Monthly and Anticipated Expenses
Monthly and anticipatory expenses are expenses that you know you’ll have to pay. This includes cell phone, car insurance, your Netflix subscription and even your yearly income taxes. Fox advises that these anticipated expenses should be planned for along with your non-discretionary expenses like food and rent.
One way to budget for these monthly expenses is to follow the 50/30/20 rule. The rule suggests that 50% of your income should be put towards “expenses that are necessary for survival and basic well-being,” like food, rent and childcare. The next 30% of your income should be put towards wants, like that Netflix subscription. The rest of your income should be used for savings and debt repayment.
Helping a Family Member
A sibling gets into a massive financial bind: do you help them out?

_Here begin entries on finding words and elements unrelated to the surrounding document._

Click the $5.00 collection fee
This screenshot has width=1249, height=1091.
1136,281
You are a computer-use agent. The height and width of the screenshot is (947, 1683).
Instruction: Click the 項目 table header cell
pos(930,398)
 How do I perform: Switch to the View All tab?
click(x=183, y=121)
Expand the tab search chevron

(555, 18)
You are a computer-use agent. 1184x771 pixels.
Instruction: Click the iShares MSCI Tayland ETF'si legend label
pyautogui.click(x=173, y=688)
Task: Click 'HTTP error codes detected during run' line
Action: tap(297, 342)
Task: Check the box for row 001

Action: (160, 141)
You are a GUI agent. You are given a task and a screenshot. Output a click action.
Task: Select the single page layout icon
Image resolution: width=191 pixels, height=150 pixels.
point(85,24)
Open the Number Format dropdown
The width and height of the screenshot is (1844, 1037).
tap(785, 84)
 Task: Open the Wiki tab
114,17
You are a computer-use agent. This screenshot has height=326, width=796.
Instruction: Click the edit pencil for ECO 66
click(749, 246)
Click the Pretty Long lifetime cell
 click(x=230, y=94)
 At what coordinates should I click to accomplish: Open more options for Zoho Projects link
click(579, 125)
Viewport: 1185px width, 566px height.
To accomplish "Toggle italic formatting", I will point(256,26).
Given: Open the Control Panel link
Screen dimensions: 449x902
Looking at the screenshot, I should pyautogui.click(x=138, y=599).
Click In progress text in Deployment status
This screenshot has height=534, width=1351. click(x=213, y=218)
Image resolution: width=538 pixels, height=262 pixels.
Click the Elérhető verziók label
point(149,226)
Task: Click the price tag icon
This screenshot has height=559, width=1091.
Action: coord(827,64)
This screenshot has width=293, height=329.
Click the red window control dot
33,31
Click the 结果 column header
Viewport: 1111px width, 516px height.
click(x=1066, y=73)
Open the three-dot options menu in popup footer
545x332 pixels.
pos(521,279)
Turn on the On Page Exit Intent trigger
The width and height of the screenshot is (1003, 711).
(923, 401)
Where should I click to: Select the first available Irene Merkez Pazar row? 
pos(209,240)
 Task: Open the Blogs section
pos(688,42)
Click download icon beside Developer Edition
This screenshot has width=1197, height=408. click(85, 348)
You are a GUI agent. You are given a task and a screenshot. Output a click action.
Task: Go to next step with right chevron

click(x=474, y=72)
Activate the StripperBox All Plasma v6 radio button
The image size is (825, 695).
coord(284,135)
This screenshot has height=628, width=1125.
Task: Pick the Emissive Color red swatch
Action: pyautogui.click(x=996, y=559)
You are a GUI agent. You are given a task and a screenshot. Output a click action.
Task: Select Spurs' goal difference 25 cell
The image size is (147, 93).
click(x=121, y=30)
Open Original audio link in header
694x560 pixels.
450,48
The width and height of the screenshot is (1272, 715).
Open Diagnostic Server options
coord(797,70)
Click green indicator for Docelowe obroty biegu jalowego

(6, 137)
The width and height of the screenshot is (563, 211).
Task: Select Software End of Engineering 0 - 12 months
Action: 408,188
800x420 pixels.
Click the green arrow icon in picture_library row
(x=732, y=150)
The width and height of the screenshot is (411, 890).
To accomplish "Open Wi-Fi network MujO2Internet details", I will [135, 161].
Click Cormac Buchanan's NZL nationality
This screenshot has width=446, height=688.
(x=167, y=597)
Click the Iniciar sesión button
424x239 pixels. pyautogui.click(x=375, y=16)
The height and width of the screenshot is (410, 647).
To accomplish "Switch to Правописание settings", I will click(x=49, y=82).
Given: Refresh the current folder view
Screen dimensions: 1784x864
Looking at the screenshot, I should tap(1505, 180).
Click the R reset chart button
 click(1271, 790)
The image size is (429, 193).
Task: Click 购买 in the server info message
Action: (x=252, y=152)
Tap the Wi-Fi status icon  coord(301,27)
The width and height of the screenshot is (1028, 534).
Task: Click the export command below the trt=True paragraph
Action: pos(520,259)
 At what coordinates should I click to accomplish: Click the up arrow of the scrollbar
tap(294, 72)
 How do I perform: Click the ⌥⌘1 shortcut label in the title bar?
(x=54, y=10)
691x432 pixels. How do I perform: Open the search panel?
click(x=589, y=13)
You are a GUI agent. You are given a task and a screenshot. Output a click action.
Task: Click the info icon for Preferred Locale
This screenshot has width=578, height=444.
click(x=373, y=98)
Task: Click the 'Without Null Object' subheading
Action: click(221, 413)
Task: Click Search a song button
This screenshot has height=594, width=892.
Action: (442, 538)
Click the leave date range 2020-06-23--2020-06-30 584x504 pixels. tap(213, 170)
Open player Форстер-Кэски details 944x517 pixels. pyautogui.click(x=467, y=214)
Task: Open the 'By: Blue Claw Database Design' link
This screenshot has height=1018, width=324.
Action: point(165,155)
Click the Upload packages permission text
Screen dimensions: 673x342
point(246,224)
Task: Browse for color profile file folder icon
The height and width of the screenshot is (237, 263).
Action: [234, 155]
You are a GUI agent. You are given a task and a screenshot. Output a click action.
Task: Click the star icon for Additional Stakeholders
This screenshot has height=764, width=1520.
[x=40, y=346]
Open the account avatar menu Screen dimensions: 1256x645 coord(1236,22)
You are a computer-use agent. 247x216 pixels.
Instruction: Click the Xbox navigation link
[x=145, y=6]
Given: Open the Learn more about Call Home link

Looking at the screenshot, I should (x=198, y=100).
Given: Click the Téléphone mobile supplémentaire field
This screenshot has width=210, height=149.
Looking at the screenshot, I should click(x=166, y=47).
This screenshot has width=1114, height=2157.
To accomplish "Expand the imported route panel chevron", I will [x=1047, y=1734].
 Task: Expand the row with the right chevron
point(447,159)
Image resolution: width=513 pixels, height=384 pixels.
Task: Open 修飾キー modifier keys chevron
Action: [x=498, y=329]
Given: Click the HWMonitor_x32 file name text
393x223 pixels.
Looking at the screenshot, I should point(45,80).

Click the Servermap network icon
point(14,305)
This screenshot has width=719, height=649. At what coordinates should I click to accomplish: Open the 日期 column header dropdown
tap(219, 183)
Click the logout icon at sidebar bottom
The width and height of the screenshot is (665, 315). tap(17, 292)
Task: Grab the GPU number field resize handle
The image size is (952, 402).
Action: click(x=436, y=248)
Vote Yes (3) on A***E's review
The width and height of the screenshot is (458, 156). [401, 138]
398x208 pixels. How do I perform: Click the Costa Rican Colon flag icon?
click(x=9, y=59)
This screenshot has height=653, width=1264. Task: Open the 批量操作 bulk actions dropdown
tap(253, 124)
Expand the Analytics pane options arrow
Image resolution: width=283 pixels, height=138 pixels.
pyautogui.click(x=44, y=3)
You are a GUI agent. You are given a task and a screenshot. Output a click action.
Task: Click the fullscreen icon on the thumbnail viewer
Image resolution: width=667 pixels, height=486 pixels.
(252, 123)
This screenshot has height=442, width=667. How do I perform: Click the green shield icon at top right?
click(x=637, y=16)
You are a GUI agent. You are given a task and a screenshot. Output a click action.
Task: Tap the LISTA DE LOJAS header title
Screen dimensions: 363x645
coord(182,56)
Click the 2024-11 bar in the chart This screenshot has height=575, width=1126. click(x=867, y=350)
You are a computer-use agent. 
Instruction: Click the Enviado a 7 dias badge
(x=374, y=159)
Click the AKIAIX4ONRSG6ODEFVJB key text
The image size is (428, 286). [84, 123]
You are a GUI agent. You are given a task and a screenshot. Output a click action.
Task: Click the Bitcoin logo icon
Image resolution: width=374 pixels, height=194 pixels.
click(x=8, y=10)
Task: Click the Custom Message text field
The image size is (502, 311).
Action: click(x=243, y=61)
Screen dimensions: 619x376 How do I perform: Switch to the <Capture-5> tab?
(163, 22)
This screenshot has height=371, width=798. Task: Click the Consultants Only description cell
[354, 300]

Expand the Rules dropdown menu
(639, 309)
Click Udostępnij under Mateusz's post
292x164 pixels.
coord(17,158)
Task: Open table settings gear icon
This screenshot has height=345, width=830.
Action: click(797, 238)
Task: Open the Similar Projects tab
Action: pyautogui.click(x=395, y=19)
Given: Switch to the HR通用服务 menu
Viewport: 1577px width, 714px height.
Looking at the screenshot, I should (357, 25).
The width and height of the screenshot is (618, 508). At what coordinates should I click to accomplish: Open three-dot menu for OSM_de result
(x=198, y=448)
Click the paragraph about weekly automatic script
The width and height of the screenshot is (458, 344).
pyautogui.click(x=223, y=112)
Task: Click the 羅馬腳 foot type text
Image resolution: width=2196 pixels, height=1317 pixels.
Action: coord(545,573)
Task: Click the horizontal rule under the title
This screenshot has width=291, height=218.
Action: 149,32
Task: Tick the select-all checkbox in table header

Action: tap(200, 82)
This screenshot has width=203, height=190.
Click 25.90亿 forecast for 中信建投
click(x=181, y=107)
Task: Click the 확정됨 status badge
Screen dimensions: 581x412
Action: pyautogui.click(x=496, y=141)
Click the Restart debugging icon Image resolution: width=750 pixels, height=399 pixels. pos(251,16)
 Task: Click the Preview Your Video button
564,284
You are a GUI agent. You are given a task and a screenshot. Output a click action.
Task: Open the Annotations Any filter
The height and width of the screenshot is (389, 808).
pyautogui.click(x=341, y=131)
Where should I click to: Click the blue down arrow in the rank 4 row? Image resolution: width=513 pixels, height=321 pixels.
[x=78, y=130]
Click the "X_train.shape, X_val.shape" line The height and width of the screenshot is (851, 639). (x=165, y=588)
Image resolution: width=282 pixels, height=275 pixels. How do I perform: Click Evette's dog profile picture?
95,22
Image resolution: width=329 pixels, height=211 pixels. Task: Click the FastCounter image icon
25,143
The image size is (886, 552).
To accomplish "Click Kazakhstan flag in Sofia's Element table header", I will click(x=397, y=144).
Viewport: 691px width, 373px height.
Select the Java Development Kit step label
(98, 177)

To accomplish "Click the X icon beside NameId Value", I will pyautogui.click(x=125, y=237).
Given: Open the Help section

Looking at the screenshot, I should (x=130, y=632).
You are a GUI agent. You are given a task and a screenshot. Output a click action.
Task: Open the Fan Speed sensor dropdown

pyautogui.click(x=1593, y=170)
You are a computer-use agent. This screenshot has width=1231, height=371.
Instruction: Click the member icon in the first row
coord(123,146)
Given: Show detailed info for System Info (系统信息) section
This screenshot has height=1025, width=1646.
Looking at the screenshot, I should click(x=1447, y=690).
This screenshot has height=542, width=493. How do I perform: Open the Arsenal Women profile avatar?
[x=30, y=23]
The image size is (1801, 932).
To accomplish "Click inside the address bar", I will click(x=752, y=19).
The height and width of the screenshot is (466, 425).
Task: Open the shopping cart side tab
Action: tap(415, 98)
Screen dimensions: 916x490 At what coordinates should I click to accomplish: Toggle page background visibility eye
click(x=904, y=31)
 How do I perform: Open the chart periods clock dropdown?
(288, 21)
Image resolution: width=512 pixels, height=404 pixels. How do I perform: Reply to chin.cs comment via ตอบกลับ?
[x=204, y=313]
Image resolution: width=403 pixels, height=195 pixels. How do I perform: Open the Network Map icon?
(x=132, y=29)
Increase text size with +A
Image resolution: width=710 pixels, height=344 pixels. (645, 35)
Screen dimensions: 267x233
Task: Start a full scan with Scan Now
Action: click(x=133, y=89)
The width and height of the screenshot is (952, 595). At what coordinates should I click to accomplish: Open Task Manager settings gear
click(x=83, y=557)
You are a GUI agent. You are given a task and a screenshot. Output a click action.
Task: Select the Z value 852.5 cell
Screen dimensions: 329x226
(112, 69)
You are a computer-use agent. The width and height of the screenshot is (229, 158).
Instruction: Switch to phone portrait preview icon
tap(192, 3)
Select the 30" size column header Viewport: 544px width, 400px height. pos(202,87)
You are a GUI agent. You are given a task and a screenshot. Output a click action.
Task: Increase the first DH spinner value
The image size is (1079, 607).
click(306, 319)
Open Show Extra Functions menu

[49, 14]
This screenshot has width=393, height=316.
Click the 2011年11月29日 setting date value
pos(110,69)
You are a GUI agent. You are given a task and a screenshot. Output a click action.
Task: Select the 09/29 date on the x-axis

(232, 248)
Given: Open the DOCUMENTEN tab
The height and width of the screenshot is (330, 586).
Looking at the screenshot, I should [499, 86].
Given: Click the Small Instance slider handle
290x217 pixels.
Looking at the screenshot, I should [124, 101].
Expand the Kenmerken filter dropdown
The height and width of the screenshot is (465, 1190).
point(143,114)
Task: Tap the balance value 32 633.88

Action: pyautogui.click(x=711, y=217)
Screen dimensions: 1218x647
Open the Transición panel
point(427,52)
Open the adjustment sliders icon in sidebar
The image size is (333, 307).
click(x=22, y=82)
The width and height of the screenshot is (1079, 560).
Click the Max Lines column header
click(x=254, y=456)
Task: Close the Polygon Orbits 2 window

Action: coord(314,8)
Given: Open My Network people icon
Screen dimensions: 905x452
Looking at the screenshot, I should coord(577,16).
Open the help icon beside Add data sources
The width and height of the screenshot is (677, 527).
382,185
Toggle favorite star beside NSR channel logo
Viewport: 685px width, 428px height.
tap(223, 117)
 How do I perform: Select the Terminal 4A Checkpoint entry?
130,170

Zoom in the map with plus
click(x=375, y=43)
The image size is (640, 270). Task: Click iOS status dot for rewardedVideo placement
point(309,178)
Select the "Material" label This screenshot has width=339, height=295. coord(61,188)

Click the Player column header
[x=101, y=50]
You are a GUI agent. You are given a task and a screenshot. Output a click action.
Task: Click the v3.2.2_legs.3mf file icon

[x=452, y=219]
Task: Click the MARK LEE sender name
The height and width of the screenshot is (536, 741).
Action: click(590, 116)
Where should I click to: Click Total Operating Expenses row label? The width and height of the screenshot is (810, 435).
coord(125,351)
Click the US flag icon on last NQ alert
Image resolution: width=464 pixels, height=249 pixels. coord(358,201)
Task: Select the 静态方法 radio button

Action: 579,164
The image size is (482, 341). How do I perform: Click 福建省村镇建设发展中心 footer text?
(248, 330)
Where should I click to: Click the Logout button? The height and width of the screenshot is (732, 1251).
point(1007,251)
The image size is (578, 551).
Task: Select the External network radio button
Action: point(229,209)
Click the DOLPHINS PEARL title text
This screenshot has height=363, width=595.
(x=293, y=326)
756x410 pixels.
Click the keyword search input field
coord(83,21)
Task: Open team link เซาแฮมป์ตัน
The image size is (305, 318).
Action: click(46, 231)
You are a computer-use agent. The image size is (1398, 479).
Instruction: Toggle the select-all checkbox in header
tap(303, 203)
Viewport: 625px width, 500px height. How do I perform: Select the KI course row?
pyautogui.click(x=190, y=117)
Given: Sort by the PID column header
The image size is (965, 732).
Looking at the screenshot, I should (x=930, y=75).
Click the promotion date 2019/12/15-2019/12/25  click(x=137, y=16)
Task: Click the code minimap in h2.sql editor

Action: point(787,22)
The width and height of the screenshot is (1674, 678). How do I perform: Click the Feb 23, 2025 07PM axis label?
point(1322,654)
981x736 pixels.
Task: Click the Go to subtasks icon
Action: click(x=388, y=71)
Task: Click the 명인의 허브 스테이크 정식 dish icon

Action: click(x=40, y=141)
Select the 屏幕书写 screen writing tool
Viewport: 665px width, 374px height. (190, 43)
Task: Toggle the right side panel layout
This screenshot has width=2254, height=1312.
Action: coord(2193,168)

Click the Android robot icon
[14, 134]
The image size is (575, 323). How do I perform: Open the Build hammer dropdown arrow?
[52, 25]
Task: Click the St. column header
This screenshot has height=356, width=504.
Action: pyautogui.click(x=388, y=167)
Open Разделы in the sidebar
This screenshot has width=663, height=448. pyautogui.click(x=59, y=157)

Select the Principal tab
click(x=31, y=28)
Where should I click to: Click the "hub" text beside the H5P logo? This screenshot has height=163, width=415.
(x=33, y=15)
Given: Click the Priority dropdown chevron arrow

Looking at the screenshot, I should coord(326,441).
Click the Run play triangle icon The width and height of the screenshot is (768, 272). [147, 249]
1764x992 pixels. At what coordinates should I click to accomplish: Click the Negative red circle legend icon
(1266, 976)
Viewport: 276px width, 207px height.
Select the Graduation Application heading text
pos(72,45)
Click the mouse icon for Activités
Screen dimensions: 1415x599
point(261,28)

Fox admitted the conversation around using emergency funds to help family can be polarizing. “The best financial advice is just to not do it, because not only does it drain your own emergency fund but could create family dependencies,” she said.
Fox also noted that “nearly half of those loans are never repaid.” She suggested that if you do decide to loan a family member money from your emergency fund, make sure you can afford it and don’t expect them to pay you back.
CNBC reported in May that “the average American has $90,460 in debt, [including] all types of consumer debt products, from credit cards to personal loans, mortgages and student debt.” While you might think that using emergency funds to eliminate debt is a smart choice, according to Fox, it’s not always that simple.
“Many debts require longer-term planning and payments, and there are several kinds of debt, like mortgages, that are typically considered ‘good debt,'” said Fox.
That said, Fox included exceptions: debt that puts you at risk of defaulting and debt that prevents you from creating an emergency fund in the first place. “For example, if you need to make an upcoming minimum monthly payment on a car loan and you also just happened to lose a source of income, then making that car loan payment could count as an unexpected expense for which you can use your emergency savings,” she said.
She also added that paying off high interest debt with emergency funds is okay if paying off your debt sooner means you’ll be able to put more in your emergency fund once that debt is gone.